Task to complete: Locate each line of the entries that contains the word "Describe" and copy those lines out.

Data for the task:
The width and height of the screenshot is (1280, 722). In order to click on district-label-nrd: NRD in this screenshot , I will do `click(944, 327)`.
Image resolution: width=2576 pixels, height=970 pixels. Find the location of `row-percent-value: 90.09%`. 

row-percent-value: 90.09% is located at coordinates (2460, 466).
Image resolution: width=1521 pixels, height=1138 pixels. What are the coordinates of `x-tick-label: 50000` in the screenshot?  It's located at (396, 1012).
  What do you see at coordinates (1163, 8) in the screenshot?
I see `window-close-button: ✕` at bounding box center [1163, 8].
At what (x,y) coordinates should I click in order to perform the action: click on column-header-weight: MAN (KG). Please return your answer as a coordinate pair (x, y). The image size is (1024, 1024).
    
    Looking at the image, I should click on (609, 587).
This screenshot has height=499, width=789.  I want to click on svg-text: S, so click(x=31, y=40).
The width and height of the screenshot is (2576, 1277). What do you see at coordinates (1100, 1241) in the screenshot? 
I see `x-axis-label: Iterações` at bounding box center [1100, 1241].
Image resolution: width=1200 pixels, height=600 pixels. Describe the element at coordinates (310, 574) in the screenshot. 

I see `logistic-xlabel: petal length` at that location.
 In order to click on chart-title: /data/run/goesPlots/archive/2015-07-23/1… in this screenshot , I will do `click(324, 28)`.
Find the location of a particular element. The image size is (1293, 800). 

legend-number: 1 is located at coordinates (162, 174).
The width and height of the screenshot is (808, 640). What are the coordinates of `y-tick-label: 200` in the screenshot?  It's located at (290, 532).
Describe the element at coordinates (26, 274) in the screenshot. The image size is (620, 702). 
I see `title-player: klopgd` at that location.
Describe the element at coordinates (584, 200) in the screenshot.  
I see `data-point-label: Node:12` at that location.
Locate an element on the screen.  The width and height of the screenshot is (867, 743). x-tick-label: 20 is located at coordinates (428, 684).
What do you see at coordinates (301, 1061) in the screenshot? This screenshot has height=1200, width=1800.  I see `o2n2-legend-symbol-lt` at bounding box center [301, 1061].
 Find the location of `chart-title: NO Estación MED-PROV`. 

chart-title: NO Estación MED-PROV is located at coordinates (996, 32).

Answer space:
Image resolution: width=1200 pixels, height=600 pixels. Describe the element at coordinates (310, 574) in the screenshot. 
Describe the element at coordinates (26, 274) in the screenshot. The image size is (620, 702). 
Describe the element at coordinates (584, 200) in the screenshot.  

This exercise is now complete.